This year will see acts like Cardi B, Childish Gambino, and Lady Gaga (and Bradley Cooper) battle it out for the most coveted gongs in music; and while we have a fair idea of who should take out the awards, there’s no guarantee that the Grammys will get it right.

Over the years, the Grammys have earned the dubious reputation for getting it wrong way more than they do for getting it right, which really isn’t great for something that’s supposed to be the benchmark in industry recognition.

So, in desperate hope that this year won’t repeat the mistakes of the past, we’ve taken a look back over the last 15 years of Awards to pick out the worst Grammys decisions. Bonus points if you can spot the common thread among the losers.

2018: Basically Everything That Happened

Bon Iver labelled last year’s awards as a “shitshow“, and he was absolutely right.
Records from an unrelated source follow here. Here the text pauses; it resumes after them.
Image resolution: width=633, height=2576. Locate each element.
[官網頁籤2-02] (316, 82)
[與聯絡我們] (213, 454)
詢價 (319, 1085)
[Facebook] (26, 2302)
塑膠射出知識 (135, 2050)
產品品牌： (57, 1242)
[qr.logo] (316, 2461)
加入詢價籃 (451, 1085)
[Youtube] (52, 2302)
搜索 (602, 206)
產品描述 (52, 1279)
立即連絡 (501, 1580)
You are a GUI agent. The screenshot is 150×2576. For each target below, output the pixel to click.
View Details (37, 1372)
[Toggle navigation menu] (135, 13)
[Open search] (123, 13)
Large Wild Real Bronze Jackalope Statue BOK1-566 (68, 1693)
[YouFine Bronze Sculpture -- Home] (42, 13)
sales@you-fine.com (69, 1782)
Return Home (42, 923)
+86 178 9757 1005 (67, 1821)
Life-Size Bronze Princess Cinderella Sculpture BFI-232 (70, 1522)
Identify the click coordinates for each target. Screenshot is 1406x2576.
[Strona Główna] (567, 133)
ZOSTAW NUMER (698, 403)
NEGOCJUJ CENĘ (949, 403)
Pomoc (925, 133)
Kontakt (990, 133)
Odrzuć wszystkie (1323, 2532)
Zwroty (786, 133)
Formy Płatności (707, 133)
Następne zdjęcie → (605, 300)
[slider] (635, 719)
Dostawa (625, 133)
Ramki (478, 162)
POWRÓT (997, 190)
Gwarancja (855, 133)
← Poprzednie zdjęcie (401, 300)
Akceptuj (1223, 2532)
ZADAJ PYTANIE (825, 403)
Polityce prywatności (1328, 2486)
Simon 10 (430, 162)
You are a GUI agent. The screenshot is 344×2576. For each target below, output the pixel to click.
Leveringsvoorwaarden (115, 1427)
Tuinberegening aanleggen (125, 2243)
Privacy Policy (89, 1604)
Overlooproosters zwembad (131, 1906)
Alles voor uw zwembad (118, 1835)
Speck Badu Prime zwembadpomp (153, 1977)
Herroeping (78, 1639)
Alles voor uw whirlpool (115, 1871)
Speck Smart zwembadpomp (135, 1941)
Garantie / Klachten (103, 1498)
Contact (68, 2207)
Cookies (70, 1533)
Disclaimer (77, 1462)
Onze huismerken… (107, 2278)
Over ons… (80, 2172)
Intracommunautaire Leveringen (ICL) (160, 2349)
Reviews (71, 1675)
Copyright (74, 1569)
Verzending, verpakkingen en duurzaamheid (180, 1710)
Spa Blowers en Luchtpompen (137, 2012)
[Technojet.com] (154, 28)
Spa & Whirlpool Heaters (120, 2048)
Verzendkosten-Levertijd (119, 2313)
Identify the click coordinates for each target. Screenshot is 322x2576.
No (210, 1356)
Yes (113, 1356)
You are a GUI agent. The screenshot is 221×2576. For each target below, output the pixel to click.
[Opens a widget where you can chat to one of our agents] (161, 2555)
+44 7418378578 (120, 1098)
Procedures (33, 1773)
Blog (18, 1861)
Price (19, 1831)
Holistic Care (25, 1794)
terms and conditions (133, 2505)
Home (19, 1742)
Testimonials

Bruno Mars dominated the award ceremony, taking home six trophies for his album 24k Magic, including Record of the Year and Song of the Year. He also beat out a field of wildly stronger entries — Lorde’s Melodrama, Kendrick Lamar’s DAMN., Childish Gambino’s Awaken, My Love, and Jay-Z’s 4:44 — to win the biggest award of the night, Album of the Year.

It was also one of the worst years on record for female representation. Canadian singer Alessia Cara was the only — we repeat, the only — female artist to win in the popular categories (that’s pop, rap, country, rock, and R&B.) She won for Best New Artist over acts like SZA and Khalid — an outcome that raised a few eyebrows, mostly because Cara’s debut album came out way back in 2015.

In response to the dearth of non-male winners, Recording Association president Neil Portnow helpfully suggested that women just need to “step up.”

A shitshow indeed.

2016: When Ed Sheeran’s ‘Thinking Out Loud’ beat Kendrick Lamar’s ‘Alright’

In one corner, we have a political anthem about police brutality and the continued discrimination faced by African Americans.

In the other, we have a by-the-numbers wedding song that was subsequently sued for plagiarism.

I mean, are we surprised?

2015: When Beck won Album of the Year over Beyoncé

We’ll skip the obligatory joke about Beck’s fanbase consisting entirely of white males aged 45 and over and move onto why Beyoncé’s critically acclaimed self-titled album deserved to win over anyone.

The 17-track record changed the way we thought about promotion and presentation in the social media era, and in the years since no one has done it better. It was also just astonishingly good: mining the depths of anger, love, lust, ambition, and sex.

Kanye West, outraged, even jokingly attempted to go up on stage and grab the award off Beck — but unfortunately, he backed off at the last minute.

2014: When Macklemore beat Kendrick Lamar for Best New Artist

Jesus, even Macklemore knew the Grammys got this one wrong.

A day after the 2014 Awards, the Seattle rapper texted Lamar an apology message: “You got robbed. I wanted you to win. You should have. It’s weird and it sucks that I robbed you.”

Macklemore was dead right: Kendrick, coming off the back of his beloved record Good Kid, M.A.A.D City, should have wiped the floor at the Grammys. Instead, he took home zero awards — after being nominated for seven.

2013: When Frank Ocean lost to Fun. for Best New Artist

Awarding a mediocre white act over a deserving person of colour is what the Grammys does best.

Sure, Fun. were riding a high after the single ‘We Are Young’, but Frank Ocean had released the best record of the year in Channel Orange (more on that below.)

Years later we’re still talking about the impact of Channel Orange, while Fun. have been relegated to one hit wonder status.

2013: Frank Ocean lost to Mumford & Sons for Album of the Year

Frank Oceans’ Channel Orange changed the way we think about modern R&B, and broke ground by bringing an overtly queer voice to a genre that had been historically unwelcoming to the LGBTQ community.

Meanwhile, Mumford & Son’s second record Babel was a blatant cash-grab remake of their first album. Go figure ¯\_(ツ)_/¯.

2006: When U2 beat Kanye West for Album of the Year

This decision is the Grammys equivalent of legacy music publications giving every new Bob Dylan album five stars. They’re getting points for simply continuing to be around.

Atomic Bomb isn’t a bad record at all, but it’s nowhere near the same league as Kanye West’s Late Registration.